Steuerbescheide offen halten
Ist es bei Unternehmen seit dem 1. Januar 2008 zu einem Verlustuntergang aufgrund einer Übertragung von über 25% der Anteile gekommen, muss geprüft werden, ob die entsprechenden Bescheide noch änderbar sind. Auch Bescheide mit Zins- und EBITDA-Vorträgen sollten in die Prüfung einbezogen werden.
- Bescheide für die Veranlagungszeiträume 2008 bis 2011 sind in den meisten Fällen bereits bestandskräftig. Auch dürften die entsprechenden Steuerfestsetzungen aufgrund eingetretener Festsetzungsverjährung in vielen Fällen nicht mehr änderbar sein. Für diese Bescheide hat der Beschluss des BVerfG daher meist keine Auswirkungen mehr.
- Bei Bescheiden, die noch nicht festsetzungsverjährt sind, ist zunächst zu prüfen, ob die Einspruchsfrist noch läuft. Ist dies der Fall, sollten die Bescheide grundsätzlich durch Einspruch offen gehalten werden, ggf. in Kombination mit einem Antrag auf Ruhen des Verfahrens. Ist die Einspruchsfrist bei Bescheiden mit Vorbehalt der Nachprüfung bereits abgelaufen, sollten Unternehmen den Ablauf der Festsetzungsfrist nicht aus den Augen verlieren. Solange die Festsetzungsfrist noch läuft, kann der Steuerpflichtige jederzeit einen Antrag auf Änderung stellen, um in den Genuss einer zwischenzeitlich ergangenen Neuregelung oder der rückwirkenden Nichtigkeit des § 8c KStG zu kommen.
- Dies gilt auch, wenn die Bescheide mit einem Vorbehalt der Nachprüfung versehen wurden. Zwar ermöglich der Vorbehalt der Nachprüfung, dass der Steuerbescheid jederzeit geändert werden kann. Der Vorbehalt entfällt aber automatisch mit Ablauf der Festsetzungsfrist.
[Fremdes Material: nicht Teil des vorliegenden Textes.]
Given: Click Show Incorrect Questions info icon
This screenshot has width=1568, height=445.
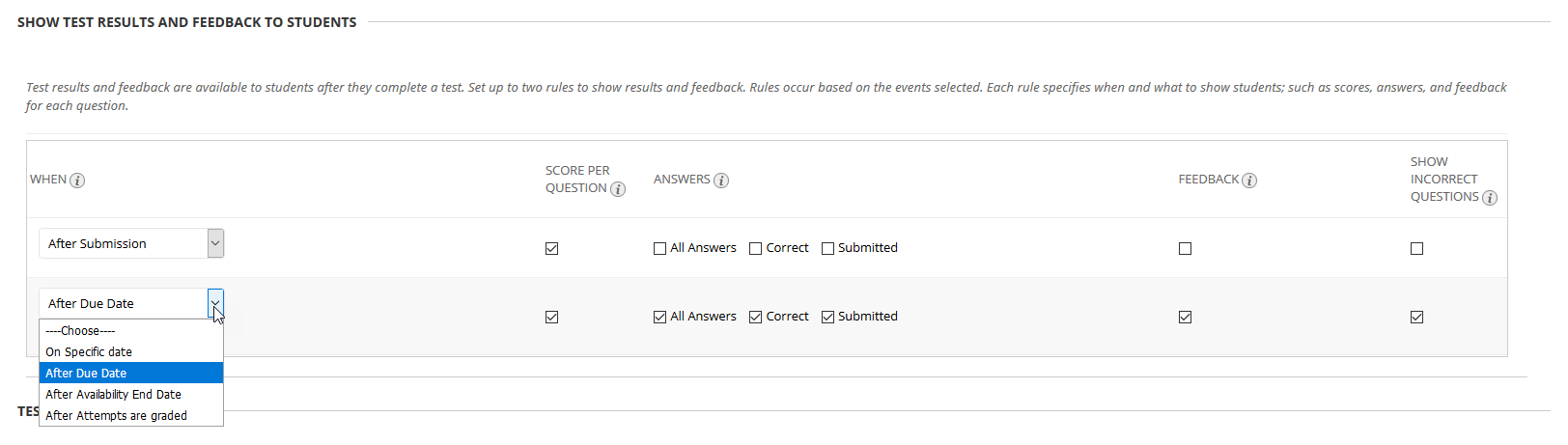Looking at the screenshot, I should [1490, 198].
- Ein Einspruch ist ausnahmsweise nicht erforderlich, wenn die Bescheide im Hinblick auf den Beschluss des BVerfG mit einem Vorläufigkeitsvermerk versehen wurden. Durch den Vorläufigkeitsvermerk wird die Steuerfestsetzung hinsichtlich der Verlustberücksichtigung punktuell offen gehalten. Die Festsetzungsfrist und die Änderungsmöglichkeiten enden dann – anders als im Fall eines Vorbehalts der Nachprüfung – zwei Jahre nach Veröffentlichung des Beschlusses des BVerfG. Diese Frist sollten Unternehmen unbedingt im Auge behalten.
Was gibt es zusätzlich zu beachten
Das Gesetz versagt bei einer Anteilsübertragung von über 50 Prozent die weitere Nutzung des Verlustvortrags sogar vollständig. Das BVerfG hat ausdrücklich offengelassen, ob diese Regelung mit der Verfassung im Einklang steht. Unternehmen sollten entsprechende Steuerbescheide ebenfalls vorsichtshalber durch Einspruch offen halten, da auch hier eine rückwirkende Neuregelung durch den Gesetzgeber denkbar ist.